[3]Troubleshooting HPLC- Tailing Peaks

Patterns in your HPLC chromatography can exhibit telltale signs that point toward probable sources of error.  In this brief series of posts, we will look at possible scenarios that you may encounter in the laboratory and how you might approach resolving those difficulties.

If you are having difficulty with tailing, it is likely that you are also having an issue with loss in response.

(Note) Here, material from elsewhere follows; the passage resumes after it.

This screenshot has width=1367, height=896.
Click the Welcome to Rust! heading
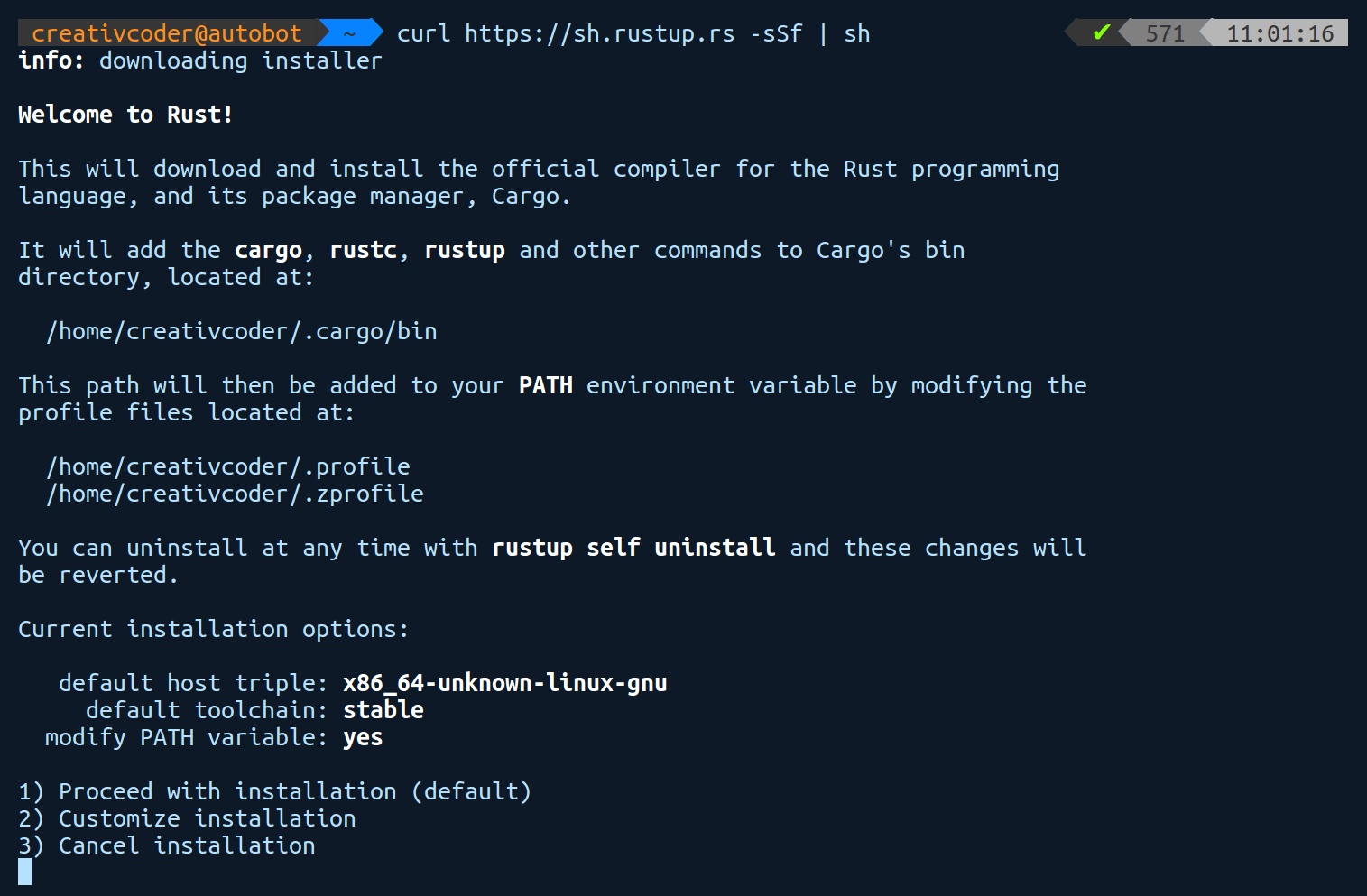click(x=125, y=115)
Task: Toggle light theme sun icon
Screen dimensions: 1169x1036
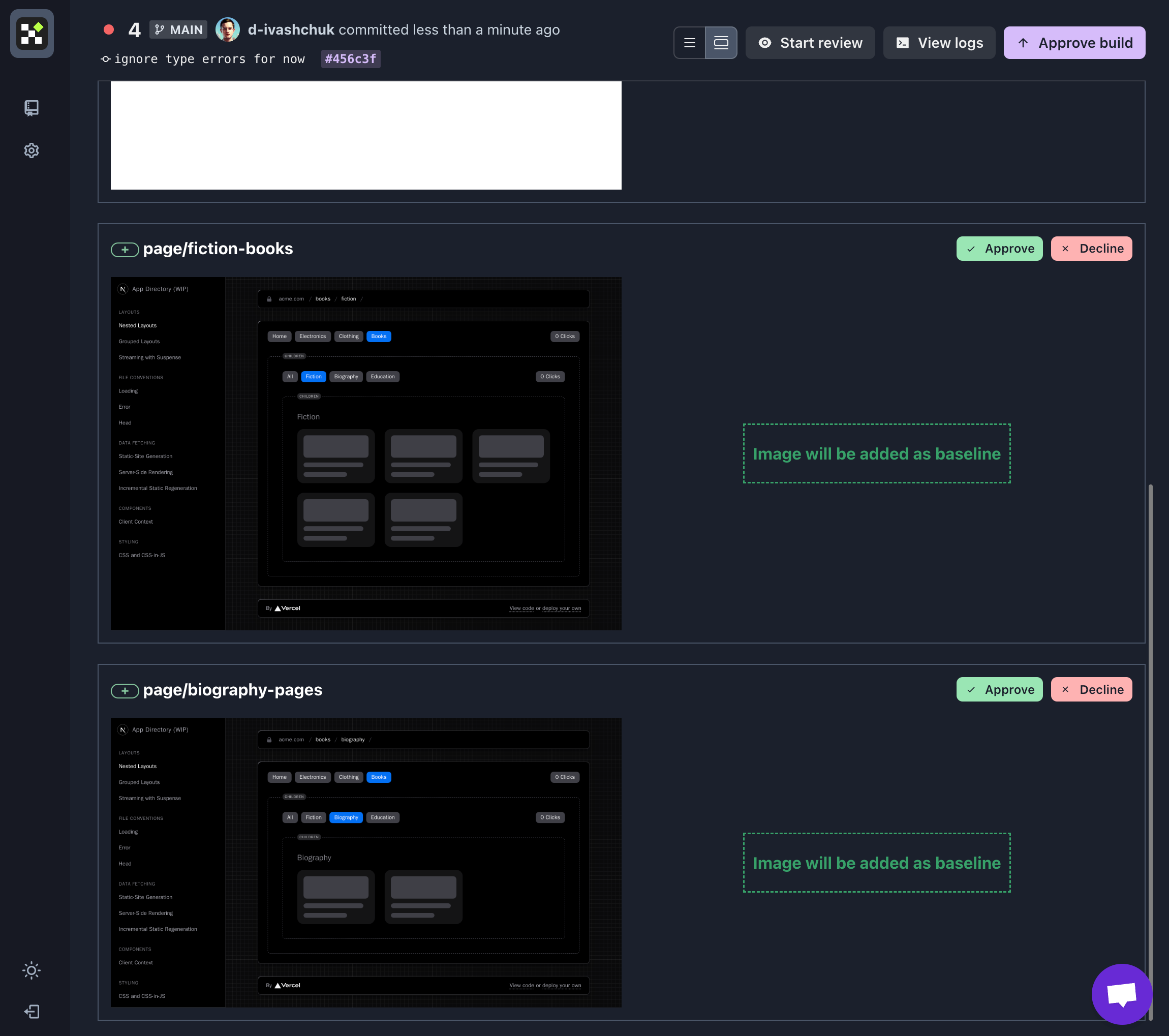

For this reason, you may also find the previous two posts in this series helpful:

[1]Troubleshooting HPLC-Loss in Response for All Analytes

[2]Troubleshooting HPLC-Loss in Response for Some, but Not All Analytes

As in the previous posts for this series, these suggestions assume that you are working with an established method and had successful results in the past. If a method is rugged, it is developed to minimize tailing by using a stationary column phase that is base-deactivated as well as appropriate modifiers and pH adjustment in the mobile phase as needed.  Keep in mind that if the method is not as rugged as it should be, change(s) in the method might be advised if tailing continues to be an ongoing problem.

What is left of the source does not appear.